40. Much argument has been expended on the side of the defendant in connection with the separate receipts by co-sharers of compensation money when lands were acquired in 1902 for the Railway. It, appears that the Revenue Officials paid the landlords compensation, in the case where lands were under separate collection of rent to the landlord receiving the rent; and in the result the plaintiffs got a considerably smaller amount of money, than the Court of Wards acting on behalf of Mr. Abdul Wahab Khan. I do not think that any deduction from this fact can be pushed very far. No doubt all through these years the defendant has been owing the plaintiffs their proportionate share in his excessive realisations.

41. The learned Subordinate Judge's discussion of Issue No. 9 depends to an important extent on his previous finding, with which I disagree, that there had been a partial partition of the defendant's share.
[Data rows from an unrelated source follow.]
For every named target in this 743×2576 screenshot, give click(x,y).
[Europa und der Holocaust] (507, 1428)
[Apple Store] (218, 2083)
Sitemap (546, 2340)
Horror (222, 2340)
The separate receipt compensation in the Land Acquisition proceedings is relied upon and also the Record of Rights as showing adverse possession. I cannot filed any open exclusion of his co-sharer's title in any act of the defendant or his father. As between co-sharers, something more than mere separate possession is needed to prove adverse possession. Nowhere can I find any open repudiation of the co-sharer's title. The admitted fact that the Record of Rights was made peaceably without a dispute would show the opposite.

42. There are plenty of authorities, which it appears tome needless to cite, for the proposition that the Court should not readily presume a tortious possession as between co tenants and that the appropriation of profits by one particular co sharer cannot be reasonably regarded as notice to the other co-sharers that their title is repudiated. I may remark that this does not, appear to me to be a case of long exclusive possession raising a presumption of ouster or conveyance. Here the facts are known and the possession has all along been by all the co-sharers though unequally distributed. So I distinguish such cases as Gangadhar v. Par ashram 29 B. 300 : 7 Bom. L.R. 252.